Since infomercials always seem to star thespians on the wane, Video Professor execs found one: Jeff Conaway, who portrayed Kenickie in 1978's Grease and struggling actor Bobby Wheeler on the classic sitcom Taxi. Earlier this year, Conaway was back on the tube as a regular on VH1's Celebrity Fit Club, a reality-TV series in which overweight luminaries, or reasonable facsimiles thereof, attempt to trim their flab; he stood out from cast members such as Chastity Bono and (no-longer-so) Young MC by going on a drugs-and-alcohol bender and then entering rehab. During the early '90s, though, he was in even less demand than at present, which put him in the Video Professor's price range -- barely. Although Conaway agreed to appear in the infomercial for a percentage from tapes sold rather than an up-front sum, Harrison still had to scrape up enough dough to transport him to Denver for the filming. In an attempt to save a few bucks, she booked coach-section plane tickets. Conaway was having none of that. According to Harrison, "Jeff called and said, 'Are you going to have a limo pick me up and take me to the airport?' So I had to do that. And when he got to the airport, he called again and said, 'There must be some mistake. You have me in coach.' So I had to upgrade his tickets, too."

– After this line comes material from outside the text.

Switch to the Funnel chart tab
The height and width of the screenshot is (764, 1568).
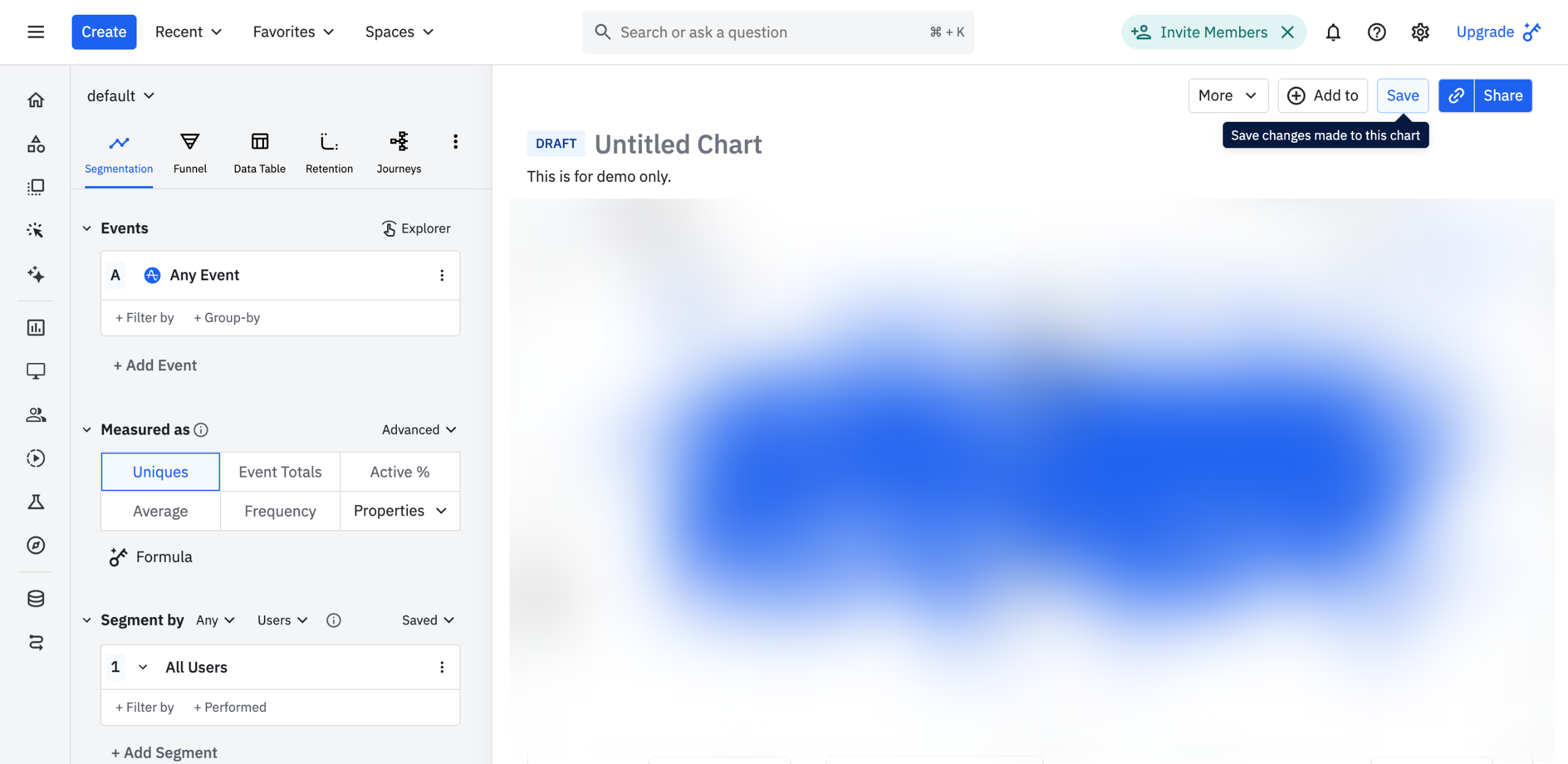[190, 152]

Other examples of cost-cutting went forward unimpeded: Seen now, the infomercial looks hilariously dated, partly because of its bargain-basement production values. The whole thing was shot in a single day using a conference room as its main set, and while there was a script, sort of, Conaway, clad in a hideous pink sweater, seems to be winging most of his lines. "When the folks from Video Professor asked me to host their show on computer learning made easy, I couldn't imagine why," an ultra-peppy Conaway proclaims at the infomercial's outset. "I'm a moron when it comes to computers. And they said, 'That's exactly why we want you.' I said, 'Look, I don't know software from silverware.' They said, 'That's even better. Because if we teach you how to run a computer in less than an hour, then we can teach anybody.' And I said, 'Thanks a lot. Is that a compliment?'"

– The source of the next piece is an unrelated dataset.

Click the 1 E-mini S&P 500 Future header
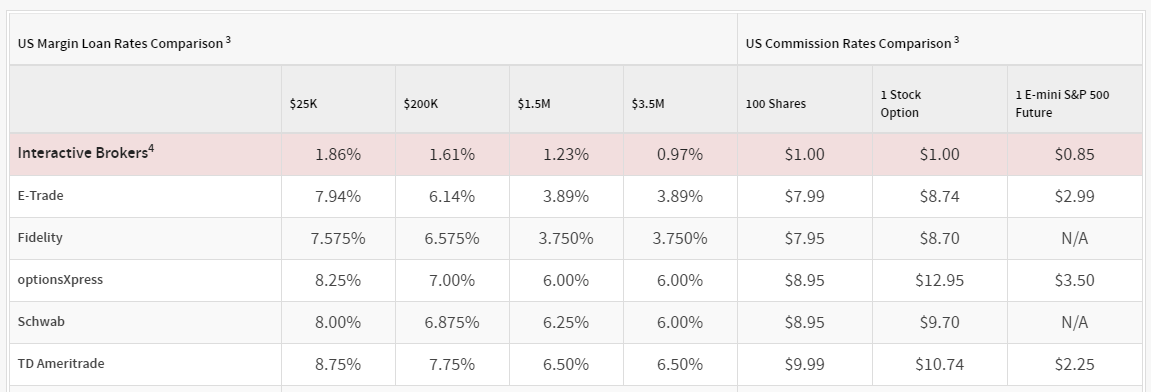 (1062, 104)
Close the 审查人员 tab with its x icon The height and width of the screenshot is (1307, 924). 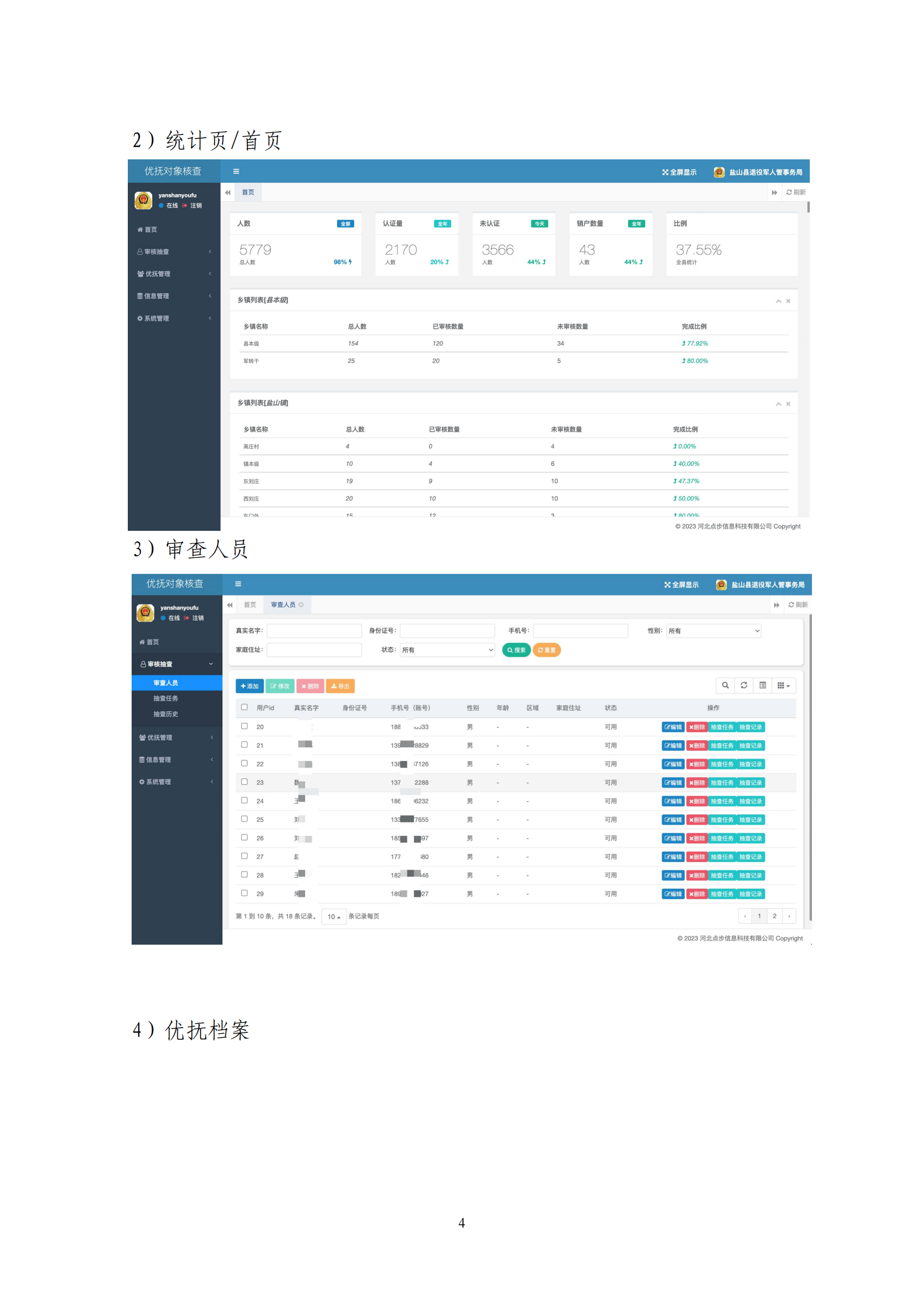[301, 604]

The infomercial's triumphant conclusion? A dot matrix printer spits out a letter Conaway composed to (presumably) Louie De Palma, Danny DeVito's character on Taxi: "Dear Louie, I know you can't read, but maybe you can let your mother read it for youŠif you haven't sold her eyes yet!"

Strangely enough, this twisted pitch worked -- and how. The production appeared on TV stations from coast to coast for more than five years, making it one of the longest-running infomercials in the genre's nascent period -- and it brought in plenty of coin for Conaway and Video Professor, which transitioned into what's now almost entirely a direct-to-customer business. Moreover, its cheapness actually turned out to be an attribute. Video Professor made another infomercial with Conaway that utilized a professional script and a budget nearing six figures, but customers never really warmed to it. "It was our best-looking production by far, but it bombed," Scherer reports. "I think it looked too good."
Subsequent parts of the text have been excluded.